JR宇都宮駅西口のLRTルート構造案

 次世代型路面電車(LRT)の整備を進めている宇都宮市は27日、JR宇都宮駅西口側のルート構造について、駅前広場から約400メートル離れた上河原交差点付近までを高架とする構造案を、市議会に説明した。有識者らが「高架案」と「地上案」を比較検討し、円滑で安全性の高い自動車交通、LRTの定時性・速達性の確保などの点から判断した。西口のLRT停留場も高架上に設置する内容だ。

 市などは2022年3月開業を目指し、駅東口から芳賀町の優先整備区間14.6キロの工事を進めている。一方、市が駅西側延伸の早期着工を目指す中、駅西口付近の具体的な構造案を明らかにするのは初めて。将来的な駅前広場再整備や民間による周辺の再開発事業の基点にもなる。

 駅東口交差点から駅、上河原交差点までの約1.1キロの構造について、有識者らによる芳賀・宇都宮基幹公共交通検討委員会の交通結節点等基盤整備部会が19年7月から、高架案と地上案を八つの視点で比較検討した。LRTが駅2階部分を東西に横断する計画は、既に固まっている。

 視点のうち「景観形成」の面で、高架案は地上案に比べて「構造物・空間設計に制約が多く、難易度はとても高い」と見立てたが、その他はおおむね高架案が同等以上だった。
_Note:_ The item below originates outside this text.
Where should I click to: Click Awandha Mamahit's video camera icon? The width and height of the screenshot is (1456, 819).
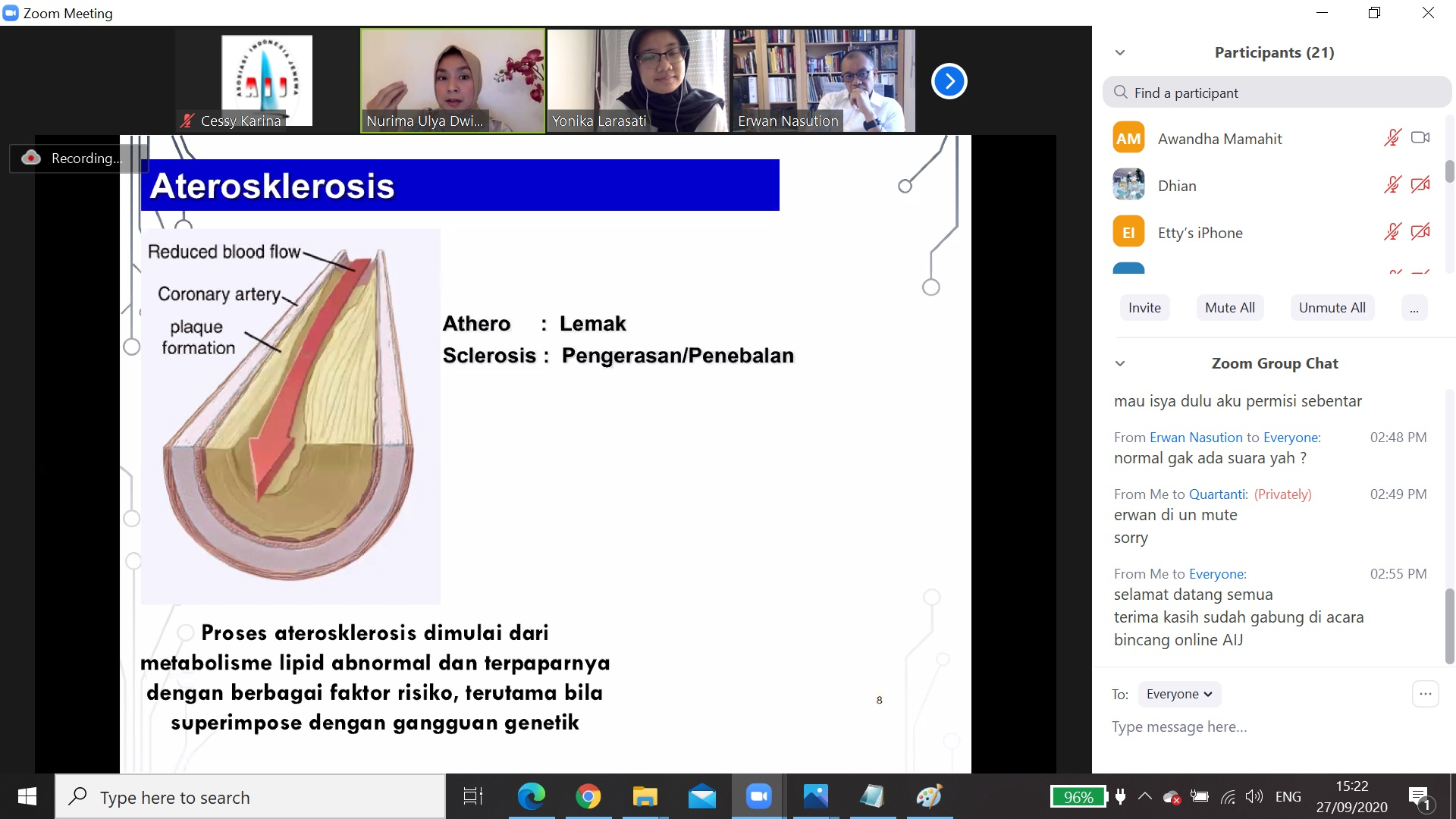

 評価の差が特に際だったのが「周辺道路の交通処理」。高架案は「LRTとバスなどが立体交差することで、周辺交差点への影響が小さく円滑な自動車交通が確保できる」が、地上案では「LRTとバスなどが平面交差するため、宮の橋以西までバスなどが滞留し、自動車交通への影響が大きい」とした。

 整備費用は高架案が約100億円で、地上案より約20億円多いと見込む。ただ地上案について「ビルが立地する宮の橋交差点などの改良に(軌道整備とは別に)多くの費用と時間を要する」と指摘した。

 構造案は12月に基幹公共交通検討委に諮った上で、市として決定する。駅西側の大通りを通る延伸区間について市は本年度内に決める方針で、その後速やかに着工に向けた手続きを進めたい考えだ。